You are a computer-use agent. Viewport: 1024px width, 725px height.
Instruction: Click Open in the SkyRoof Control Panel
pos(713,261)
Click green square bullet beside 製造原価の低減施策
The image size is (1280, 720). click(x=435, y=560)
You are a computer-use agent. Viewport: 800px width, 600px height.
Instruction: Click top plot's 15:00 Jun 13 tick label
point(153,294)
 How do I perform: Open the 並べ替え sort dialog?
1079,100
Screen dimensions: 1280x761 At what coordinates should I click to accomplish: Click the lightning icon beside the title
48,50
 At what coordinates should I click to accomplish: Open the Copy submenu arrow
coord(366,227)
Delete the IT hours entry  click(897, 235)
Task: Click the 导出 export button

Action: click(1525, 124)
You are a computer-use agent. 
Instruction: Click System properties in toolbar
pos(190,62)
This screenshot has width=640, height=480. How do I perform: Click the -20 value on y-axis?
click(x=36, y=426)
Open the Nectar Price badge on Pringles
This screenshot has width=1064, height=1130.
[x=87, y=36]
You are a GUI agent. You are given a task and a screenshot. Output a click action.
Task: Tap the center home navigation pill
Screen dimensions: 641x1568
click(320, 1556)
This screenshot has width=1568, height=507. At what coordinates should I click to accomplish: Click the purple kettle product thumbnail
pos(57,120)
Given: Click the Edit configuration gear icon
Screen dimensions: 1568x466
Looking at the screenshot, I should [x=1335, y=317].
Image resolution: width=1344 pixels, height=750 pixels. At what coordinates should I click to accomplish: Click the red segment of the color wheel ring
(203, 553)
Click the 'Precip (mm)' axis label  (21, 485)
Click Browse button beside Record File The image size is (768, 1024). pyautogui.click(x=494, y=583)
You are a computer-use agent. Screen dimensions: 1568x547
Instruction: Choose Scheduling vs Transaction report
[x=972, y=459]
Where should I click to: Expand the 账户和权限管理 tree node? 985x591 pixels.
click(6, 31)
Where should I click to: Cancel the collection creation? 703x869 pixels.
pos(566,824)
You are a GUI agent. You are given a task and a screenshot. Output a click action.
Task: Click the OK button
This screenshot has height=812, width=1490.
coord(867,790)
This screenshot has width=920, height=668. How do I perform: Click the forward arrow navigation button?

______________________________

> [PROBLEM TO SOLVE]: Using the data above, reproduce exactly the lines between those holding "Click the 'Precip" and "Task: Click the OK button", inclusive, and no others.

> [EXERCISE SOLUTION]:
Click the 'Precip (mm)' axis label  (21, 485)
Click Browse button beside Record File The image size is (768, 1024). pyautogui.click(x=494, y=583)
You are a computer-use agent. Screen dimensions: 1568x547
Instruction: Choose Scheduling vs Transaction report
[x=972, y=459]
Where should I click to: Expand the 账户和权限管理 tree node? 985x591 pixels.
click(6, 31)
Where should I click to: Cancel the collection creation? 703x869 pixels.
pos(566,824)
You are a GUI agent. You are given a task and a screenshot. Output a click action.
Task: Click the OK button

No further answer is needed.